**Tâche courte A**
Dans l'extrait sur Maurice Genevoix, condensez en une seule phrase le paragraphe qui commence par « Le 25 avril 1915, trois balles » sans perdre ses faits essentiels.
**Tâche courte B**
D'après l'extrait sur Maurice Genevoix, à quelle date celui-ci prononce-t-il le discours inaugural du Mémorial de Verdun ?

**Extrait du texte**
□ □ □ □ □ □ □
En 1919, le gouvernement décide d’ériger des monuments en hommage aux morts de la Grande Guerre. Des souscriptions publiques, des subventions, des emprunts vont permettre de les financer.
Œuvre de monsieur Masson, architecte à Orléans, le monument aux morts de Châteauneuf-sur-Loire est inauguré en 1922 place d’Armes (aujourd’hui place Aristide Briand).
Ce qu’il a vécu aux Éparges a profondément marqué Maurice Genevoix qui y a combattu en 1915 et y fut grièvement blessé le 25 avril 1915. En effet, ce village de la Meuse, dominé par une colline stratégique, fut, pendant plusieurs mois, le théâtre de combats acharnés et sanglants.
C’est là qu’en février 1915 mourut son ami Porchon, son « frère de sang ».
Le 25 avril 1915, trois balles le blessent très grièvement. Évacué, Maurice Genevoix sera réformé après sept mois de soins dans différents hôpitaux, ayant perdu la mobilité du bras et de la main gauche.
Grâce à l’intervention de Paul Dupuy, secrétaire de l’École normale supérieure, avec qui Maurice Genevoix a entretenu une correspondance pendant la guerre et à qui il a envoyé ses carnets de guerre, le contrat d’édition est signé avec Hachette pour un « livre qui n’existe pas », qu’il reste à écrire.
Il écrit alors plusieurs ouvrages, sous forme d’un journal de guerre : Sous Verdun en 1916, Nuits de guerre en 1917, Au seuil des guitounes en 1919, La boue en 1921, Les Éparges en 1923.
En 1949, il décide de les rassembler en un seul volume, Ceux de 14. Cet ouvrage paraîtra sous le titre Ceux de 14 en quatre parties : Sous Verdun, Nuits de guerre, La Boue, Les Éparges.
Après la seconde guerre mondiale, Maurice Genevoix devient le porte-parole des anciens poilus et œuvre pour la fondation du Mémorial de Verdun. Le 17 septembre 1967, il en prononce le discours inaugural.
□ □ □ □ □ □ □
**Données brutes**
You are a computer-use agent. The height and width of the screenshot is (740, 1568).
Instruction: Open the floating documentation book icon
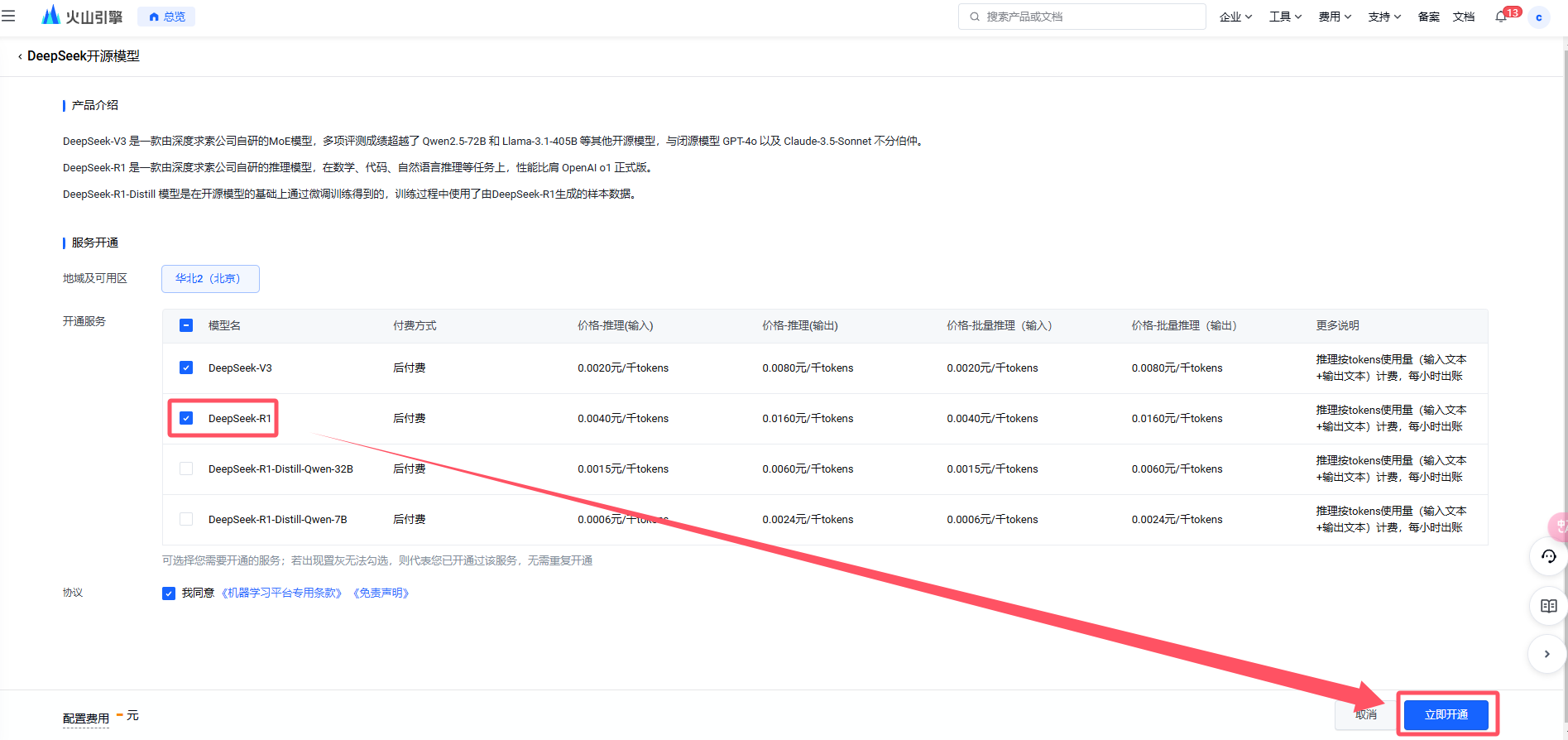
□ □ □ □ □ □ □
**Réponse complète A**
Grièvement blessé par trois balles le 25 avril 1915, Maurice Genevoix est évacué, soigné sept mois dans divers hôpitaux puis réformé, privé de la mobilité du bras et de la main gauche.

**Réponse complète B**
Le 17 septembre 1967.